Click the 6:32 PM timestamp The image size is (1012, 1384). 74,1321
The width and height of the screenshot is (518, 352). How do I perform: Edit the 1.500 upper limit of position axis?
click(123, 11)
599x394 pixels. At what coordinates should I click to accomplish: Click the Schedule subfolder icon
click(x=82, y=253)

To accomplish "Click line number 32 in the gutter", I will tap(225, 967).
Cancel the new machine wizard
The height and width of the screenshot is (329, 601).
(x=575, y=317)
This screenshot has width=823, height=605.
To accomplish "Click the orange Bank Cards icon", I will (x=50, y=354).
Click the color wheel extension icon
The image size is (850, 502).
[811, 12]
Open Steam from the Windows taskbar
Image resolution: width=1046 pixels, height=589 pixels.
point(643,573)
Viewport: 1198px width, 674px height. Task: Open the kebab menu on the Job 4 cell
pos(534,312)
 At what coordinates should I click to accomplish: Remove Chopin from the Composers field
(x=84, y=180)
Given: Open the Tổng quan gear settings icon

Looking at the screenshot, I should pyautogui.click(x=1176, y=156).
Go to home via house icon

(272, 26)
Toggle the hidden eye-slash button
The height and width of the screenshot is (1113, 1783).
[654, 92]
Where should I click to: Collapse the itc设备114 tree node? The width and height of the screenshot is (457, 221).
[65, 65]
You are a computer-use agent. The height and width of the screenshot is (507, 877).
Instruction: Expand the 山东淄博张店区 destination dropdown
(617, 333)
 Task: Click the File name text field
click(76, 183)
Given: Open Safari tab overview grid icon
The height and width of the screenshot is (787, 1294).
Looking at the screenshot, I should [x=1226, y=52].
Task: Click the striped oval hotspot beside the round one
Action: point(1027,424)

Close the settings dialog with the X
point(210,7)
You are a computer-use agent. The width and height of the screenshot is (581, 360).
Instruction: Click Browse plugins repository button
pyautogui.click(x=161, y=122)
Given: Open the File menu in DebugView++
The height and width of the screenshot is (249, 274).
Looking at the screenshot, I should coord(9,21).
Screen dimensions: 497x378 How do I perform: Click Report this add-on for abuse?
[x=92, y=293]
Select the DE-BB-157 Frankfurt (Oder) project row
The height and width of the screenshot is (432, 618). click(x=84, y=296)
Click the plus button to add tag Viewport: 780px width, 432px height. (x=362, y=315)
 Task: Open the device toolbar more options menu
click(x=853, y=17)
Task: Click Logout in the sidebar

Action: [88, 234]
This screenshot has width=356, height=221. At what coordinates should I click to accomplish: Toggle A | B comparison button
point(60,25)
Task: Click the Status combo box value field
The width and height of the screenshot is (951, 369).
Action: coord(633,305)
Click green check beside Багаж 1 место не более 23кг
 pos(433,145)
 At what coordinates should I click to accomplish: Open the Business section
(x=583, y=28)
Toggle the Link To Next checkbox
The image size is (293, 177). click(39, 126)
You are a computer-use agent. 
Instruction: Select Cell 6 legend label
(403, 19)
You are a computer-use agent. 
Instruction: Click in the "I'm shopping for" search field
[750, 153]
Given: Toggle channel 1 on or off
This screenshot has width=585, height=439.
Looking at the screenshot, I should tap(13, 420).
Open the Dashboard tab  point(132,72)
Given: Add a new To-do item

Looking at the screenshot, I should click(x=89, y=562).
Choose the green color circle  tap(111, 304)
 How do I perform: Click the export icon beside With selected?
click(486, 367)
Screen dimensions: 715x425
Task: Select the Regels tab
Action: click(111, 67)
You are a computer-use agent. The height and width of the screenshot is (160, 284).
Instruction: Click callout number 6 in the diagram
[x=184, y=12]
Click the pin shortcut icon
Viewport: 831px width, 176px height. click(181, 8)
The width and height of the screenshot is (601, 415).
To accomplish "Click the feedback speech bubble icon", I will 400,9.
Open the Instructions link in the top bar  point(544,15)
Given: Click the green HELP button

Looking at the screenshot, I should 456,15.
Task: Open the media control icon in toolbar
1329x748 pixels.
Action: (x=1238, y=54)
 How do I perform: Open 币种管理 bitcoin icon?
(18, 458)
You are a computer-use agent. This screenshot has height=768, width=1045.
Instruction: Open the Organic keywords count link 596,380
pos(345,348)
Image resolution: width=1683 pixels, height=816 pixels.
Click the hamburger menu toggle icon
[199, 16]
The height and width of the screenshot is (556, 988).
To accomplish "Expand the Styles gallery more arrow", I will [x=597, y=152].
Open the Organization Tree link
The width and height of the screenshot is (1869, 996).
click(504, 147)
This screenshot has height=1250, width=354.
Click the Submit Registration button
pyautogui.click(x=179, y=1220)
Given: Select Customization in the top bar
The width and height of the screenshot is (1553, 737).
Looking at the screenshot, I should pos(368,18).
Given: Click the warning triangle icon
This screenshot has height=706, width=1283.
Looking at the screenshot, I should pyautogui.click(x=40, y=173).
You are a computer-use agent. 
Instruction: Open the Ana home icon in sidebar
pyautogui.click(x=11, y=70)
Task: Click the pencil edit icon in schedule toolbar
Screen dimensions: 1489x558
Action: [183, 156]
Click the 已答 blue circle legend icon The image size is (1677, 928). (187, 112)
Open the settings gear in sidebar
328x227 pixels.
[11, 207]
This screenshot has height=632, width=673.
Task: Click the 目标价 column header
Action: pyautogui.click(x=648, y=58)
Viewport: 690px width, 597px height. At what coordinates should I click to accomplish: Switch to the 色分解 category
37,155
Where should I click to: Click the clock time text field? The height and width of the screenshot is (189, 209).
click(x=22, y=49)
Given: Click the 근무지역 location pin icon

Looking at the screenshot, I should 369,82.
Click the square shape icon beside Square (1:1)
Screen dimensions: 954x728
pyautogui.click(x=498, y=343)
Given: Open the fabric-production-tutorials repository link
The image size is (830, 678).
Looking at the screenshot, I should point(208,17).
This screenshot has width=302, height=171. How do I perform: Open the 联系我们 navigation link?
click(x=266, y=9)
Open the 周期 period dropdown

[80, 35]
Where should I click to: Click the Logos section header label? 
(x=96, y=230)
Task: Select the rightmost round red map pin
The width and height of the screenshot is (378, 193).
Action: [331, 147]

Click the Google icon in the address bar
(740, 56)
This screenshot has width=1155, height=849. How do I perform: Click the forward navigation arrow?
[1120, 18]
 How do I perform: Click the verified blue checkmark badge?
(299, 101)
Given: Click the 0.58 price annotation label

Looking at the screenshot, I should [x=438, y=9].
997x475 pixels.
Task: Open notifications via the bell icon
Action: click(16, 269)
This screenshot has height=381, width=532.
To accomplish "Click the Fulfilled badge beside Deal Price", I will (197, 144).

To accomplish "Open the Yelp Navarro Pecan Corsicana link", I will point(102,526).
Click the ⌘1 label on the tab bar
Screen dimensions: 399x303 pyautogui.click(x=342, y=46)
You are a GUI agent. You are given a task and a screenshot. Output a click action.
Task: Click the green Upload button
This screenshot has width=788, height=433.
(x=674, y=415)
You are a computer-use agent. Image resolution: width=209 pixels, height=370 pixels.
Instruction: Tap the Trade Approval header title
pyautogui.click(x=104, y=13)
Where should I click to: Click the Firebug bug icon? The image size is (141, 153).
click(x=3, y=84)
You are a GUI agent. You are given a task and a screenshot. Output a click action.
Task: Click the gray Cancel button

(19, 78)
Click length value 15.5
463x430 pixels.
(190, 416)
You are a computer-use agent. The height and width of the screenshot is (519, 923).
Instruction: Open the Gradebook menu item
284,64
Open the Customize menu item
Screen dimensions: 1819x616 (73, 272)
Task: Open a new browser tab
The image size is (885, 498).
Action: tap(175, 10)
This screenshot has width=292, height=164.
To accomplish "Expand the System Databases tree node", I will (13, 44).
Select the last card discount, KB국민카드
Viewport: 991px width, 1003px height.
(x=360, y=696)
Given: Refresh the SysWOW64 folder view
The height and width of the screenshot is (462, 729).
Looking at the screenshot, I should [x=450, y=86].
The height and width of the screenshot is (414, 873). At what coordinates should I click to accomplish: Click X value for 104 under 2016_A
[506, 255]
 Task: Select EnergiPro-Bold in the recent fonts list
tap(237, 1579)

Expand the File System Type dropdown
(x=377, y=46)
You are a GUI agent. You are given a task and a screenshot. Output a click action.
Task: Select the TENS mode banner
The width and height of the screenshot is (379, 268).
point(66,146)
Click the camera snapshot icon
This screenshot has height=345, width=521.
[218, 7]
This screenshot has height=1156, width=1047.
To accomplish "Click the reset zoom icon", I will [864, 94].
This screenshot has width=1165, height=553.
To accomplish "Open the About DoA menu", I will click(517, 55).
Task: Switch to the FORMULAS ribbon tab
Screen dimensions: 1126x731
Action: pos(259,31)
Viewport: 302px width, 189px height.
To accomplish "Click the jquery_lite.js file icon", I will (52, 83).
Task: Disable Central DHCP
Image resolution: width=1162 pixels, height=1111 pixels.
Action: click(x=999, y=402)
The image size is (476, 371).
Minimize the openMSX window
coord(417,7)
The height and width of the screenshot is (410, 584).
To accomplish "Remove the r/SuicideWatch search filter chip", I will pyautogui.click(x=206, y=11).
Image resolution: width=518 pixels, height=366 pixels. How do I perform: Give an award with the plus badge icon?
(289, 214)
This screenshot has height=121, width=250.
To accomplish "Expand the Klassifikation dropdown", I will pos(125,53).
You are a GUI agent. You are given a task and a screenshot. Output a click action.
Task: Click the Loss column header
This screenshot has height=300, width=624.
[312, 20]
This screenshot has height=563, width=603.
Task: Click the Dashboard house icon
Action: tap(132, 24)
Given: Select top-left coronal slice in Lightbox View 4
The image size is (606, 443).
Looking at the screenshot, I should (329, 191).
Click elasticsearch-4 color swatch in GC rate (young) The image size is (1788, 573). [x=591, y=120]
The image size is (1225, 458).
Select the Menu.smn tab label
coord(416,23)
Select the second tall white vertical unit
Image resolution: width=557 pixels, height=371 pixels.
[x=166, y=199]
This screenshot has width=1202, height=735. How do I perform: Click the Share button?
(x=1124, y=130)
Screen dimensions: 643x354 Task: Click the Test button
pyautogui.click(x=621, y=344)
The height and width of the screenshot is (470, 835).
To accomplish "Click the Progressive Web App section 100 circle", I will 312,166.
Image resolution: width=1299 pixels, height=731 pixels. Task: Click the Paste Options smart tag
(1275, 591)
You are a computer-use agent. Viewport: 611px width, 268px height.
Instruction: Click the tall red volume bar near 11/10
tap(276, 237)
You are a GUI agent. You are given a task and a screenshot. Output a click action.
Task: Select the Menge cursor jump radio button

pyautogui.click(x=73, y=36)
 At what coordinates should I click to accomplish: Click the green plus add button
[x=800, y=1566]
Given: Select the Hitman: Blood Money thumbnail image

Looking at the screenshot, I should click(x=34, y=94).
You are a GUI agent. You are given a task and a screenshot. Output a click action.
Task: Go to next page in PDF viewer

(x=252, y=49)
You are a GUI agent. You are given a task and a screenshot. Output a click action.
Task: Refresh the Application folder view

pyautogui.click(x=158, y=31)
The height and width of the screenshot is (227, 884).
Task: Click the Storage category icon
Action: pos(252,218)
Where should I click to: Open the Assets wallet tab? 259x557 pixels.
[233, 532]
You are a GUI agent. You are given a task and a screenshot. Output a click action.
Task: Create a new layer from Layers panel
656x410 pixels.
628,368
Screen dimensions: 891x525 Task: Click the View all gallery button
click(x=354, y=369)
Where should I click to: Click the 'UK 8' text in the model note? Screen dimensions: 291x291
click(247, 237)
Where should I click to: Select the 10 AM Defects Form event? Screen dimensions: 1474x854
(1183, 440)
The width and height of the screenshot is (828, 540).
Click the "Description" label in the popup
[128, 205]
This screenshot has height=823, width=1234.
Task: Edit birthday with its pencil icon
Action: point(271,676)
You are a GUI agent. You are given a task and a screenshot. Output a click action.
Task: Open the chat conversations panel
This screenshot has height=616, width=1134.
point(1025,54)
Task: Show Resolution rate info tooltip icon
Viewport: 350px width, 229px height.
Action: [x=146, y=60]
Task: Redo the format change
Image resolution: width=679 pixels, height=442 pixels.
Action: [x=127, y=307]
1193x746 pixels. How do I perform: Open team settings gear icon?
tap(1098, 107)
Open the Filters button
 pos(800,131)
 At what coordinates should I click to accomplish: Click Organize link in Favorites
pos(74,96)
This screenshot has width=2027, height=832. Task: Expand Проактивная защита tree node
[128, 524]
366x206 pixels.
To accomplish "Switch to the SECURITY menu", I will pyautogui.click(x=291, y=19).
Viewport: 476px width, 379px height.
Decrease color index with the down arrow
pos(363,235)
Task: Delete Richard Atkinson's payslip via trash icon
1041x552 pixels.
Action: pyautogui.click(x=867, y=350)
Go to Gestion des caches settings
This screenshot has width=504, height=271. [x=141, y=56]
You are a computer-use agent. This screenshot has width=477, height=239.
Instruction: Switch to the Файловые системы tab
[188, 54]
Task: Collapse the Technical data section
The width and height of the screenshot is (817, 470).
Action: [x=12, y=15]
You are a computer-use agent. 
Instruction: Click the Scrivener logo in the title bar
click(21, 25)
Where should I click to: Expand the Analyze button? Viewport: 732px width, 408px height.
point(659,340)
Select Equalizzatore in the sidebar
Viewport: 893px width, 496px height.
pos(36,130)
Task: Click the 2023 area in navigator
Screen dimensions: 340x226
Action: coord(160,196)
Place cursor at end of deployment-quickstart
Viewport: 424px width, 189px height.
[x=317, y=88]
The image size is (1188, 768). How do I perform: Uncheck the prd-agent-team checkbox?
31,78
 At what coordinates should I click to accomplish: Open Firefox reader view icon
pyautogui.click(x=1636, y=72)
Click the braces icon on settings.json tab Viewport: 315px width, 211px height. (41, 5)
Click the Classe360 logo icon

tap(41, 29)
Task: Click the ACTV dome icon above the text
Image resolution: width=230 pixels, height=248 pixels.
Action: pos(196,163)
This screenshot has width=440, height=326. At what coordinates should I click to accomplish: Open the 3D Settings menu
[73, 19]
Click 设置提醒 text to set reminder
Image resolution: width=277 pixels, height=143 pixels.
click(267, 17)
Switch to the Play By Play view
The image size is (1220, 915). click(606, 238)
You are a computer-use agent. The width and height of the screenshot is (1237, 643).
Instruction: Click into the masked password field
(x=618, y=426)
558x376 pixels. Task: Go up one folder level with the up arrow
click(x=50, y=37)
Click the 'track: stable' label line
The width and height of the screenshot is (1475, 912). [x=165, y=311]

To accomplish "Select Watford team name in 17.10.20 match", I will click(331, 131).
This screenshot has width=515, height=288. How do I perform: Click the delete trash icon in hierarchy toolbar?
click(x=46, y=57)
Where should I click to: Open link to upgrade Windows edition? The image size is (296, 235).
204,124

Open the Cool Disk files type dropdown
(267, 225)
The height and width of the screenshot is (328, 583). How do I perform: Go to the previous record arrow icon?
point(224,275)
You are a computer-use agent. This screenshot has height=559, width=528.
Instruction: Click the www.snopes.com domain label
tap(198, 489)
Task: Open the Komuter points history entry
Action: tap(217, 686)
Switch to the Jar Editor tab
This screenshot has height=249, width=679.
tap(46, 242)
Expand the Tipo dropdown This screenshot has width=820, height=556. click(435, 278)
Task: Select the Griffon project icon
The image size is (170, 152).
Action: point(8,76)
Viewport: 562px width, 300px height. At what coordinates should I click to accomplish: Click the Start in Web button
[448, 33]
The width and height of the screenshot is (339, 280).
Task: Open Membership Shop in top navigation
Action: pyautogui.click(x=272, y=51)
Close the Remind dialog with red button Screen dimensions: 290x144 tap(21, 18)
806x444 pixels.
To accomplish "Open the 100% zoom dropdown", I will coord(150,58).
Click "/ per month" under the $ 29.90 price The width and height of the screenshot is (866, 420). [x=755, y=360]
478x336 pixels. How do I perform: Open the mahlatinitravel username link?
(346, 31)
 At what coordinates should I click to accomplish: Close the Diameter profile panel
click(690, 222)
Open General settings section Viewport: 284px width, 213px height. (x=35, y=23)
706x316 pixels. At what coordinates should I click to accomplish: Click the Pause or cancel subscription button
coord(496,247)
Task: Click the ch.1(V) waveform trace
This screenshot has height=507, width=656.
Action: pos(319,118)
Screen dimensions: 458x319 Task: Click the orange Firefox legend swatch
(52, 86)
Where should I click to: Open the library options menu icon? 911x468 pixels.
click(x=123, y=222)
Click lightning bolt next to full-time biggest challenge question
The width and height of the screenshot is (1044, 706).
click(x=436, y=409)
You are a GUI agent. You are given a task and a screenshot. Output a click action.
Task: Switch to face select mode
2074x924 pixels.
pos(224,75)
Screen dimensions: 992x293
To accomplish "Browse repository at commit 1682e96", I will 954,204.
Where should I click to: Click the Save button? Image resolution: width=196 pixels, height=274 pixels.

********

> SHORT EXERCISE
Copy out every line of the records exactly as it appears, from the line containing "Close the settings dialog with the X" down to the line containing "Choose the green", with both of those lines included.

> SOLUTION FOR THIS TASK
Close the settings dialog with the X
point(210,7)
You are a computer-use agent. The width and height of the screenshot is (581, 360).
Instruction: Click Browse plugins repository button
pyautogui.click(x=161, y=122)
Given: Open the File menu in DebugView++
The height and width of the screenshot is (249, 274).
Looking at the screenshot, I should coord(9,21).
Screen dimensions: 497x378 How do I perform: Click Report this add-on for abuse?
[x=92, y=293]
Select the DE-BB-157 Frankfurt (Oder) project row
The height and width of the screenshot is (432, 618). click(x=84, y=296)
Click the plus button to add tag Viewport: 780px width, 432px height. (x=362, y=315)
 Task: Open the device toolbar more options menu
click(x=853, y=17)
Task: Click Logout in the sidebar

Action: [88, 234]
This screenshot has width=356, height=221. At what coordinates should I click to accomplish: Toggle A | B comparison button
point(60,25)
Task: Click the Status combo box value field
The width and height of the screenshot is (951, 369).
Action: coord(633,305)
Click green check beside Багаж 1 место не более 23кг
 pos(433,145)
 At what coordinates should I click to accomplish: Open the Business section
(x=583, y=28)
Toggle the Link To Next checkbox
The image size is (293, 177). click(39, 126)
You are a computer-use agent. 
Instruction: Select Cell 6 legend label
(403, 19)
You are a computer-use agent. 
Instruction: Click in the "I'm shopping for" search field
[750, 153]
Given: Toggle channel 1 on or off
This screenshot has width=585, height=439.
Looking at the screenshot, I should tap(13, 420).
Open the Dashboard tab  point(132,72)
Given: Add a new To-do item

Looking at the screenshot, I should click(x=89, y=562).
Choose the green color circle  tap(111, 304)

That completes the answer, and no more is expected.